The FCC rewrote its rules last year that allowed companies to only partially count certain stations against the limit on ownership to those stations covering 39% of U.S. television households. The new rules did not require any company to sell existing stations but could bar new acquisitions.
FCC Chairman Ajit Pai said in a statement the FCC was likely to lose an ongoing lawsuit over the decision to revoke the rule in front of the U.S. Court of Appeals. Pai said he wants to revoke the rule and “launch a comprehensive review of the national ownership cap” later this year.
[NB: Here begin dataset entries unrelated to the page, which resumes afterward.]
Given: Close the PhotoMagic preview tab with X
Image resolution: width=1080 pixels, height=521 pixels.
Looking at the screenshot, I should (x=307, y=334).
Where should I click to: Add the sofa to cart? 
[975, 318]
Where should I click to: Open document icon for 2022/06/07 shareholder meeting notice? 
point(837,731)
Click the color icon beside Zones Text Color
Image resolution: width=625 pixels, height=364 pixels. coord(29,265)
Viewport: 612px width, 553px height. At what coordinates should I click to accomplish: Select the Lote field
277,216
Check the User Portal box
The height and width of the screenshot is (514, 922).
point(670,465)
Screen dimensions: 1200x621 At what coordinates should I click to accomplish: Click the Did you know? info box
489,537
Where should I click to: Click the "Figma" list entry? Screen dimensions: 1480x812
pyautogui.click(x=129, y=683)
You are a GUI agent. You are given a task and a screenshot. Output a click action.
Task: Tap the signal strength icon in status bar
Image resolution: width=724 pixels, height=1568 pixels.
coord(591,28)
Sinclair Broadcast Group has approached rival U.S. broadcaster Tribune Media to discuss a potential combination, Reuters reported earlier this month, citing sources, in a deal that would hinge on regulations being relaxed.
Both Sinclair and Tribune opposed the decision to relax the rule for certain stations last year. The FCC in September said it was time to abolish the 30-year-old so-called discount for some stations because it “restores meaning to the rule in today’s marketplace where technological change has eliminated the justification for the discount.”
The discount stems from when certain “Ultra High Frequency” over-the-air stations were farther up the dial and had weaker signals than other channels.